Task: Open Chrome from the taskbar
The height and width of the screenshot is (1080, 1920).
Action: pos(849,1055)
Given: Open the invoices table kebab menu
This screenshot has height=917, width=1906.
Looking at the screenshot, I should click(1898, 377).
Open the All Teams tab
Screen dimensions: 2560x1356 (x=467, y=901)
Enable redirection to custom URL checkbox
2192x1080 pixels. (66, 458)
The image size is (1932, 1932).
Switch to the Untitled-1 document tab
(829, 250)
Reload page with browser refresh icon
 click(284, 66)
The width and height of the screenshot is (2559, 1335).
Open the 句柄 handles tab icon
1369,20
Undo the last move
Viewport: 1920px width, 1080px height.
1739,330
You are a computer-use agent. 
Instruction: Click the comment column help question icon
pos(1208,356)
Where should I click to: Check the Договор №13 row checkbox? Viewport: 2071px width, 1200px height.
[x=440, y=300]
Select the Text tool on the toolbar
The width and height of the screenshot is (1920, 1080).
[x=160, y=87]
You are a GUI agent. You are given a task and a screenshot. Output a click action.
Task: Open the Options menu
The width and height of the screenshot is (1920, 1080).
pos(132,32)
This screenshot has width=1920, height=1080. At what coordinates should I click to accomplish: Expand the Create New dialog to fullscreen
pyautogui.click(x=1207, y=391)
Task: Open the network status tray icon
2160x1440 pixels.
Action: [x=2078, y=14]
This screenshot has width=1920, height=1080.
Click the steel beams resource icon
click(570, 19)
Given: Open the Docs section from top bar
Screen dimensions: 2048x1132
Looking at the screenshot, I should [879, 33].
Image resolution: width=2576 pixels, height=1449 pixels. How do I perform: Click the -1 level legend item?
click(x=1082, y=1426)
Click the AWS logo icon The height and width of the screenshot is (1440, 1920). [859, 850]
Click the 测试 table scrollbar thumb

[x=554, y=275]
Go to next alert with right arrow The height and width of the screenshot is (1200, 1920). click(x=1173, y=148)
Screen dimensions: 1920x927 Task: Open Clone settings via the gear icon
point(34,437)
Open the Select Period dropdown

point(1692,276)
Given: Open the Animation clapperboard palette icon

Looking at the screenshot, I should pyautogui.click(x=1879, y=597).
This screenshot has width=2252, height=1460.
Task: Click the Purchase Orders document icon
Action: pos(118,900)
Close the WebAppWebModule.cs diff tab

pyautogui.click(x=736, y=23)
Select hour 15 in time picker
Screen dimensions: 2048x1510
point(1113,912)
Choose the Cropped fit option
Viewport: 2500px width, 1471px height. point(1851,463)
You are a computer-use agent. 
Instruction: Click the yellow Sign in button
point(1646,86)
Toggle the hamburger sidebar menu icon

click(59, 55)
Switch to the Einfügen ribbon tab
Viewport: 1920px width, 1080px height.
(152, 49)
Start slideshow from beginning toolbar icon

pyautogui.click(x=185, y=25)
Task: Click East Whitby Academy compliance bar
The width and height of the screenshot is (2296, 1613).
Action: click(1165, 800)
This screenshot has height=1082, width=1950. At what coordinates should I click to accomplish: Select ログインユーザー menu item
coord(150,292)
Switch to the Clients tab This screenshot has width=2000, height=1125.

※ ※ ※

TASK OBJECTIVE: Please copy, exactly and with nothing else, the lines above beginning at the line that has "Screen dimensions: 2048x1510" and ending with the line that has "Task: Click East".

ANSWER TO THIS EXERCISE:
Screen dimensions: 2048x1510
point(1113,912)
Choose the Cropped fit option
Viewport: 2500px width, 1471px height. point(1851,463)
You are a computer-use agent. 
Instruction: Click the yellow Sign in button
point(1646,86)
Toggle the hamburger sidebar menu icon

click(59, 55)
Switch to the Einfügen ribbon tab
Viewport: 1920px width, 1080px height.
(152, 49)
Start slideshow from beginning toolbar icon

pyautogui.click(x=185, y=25)
Task: Click East Whitby Academy compliance bar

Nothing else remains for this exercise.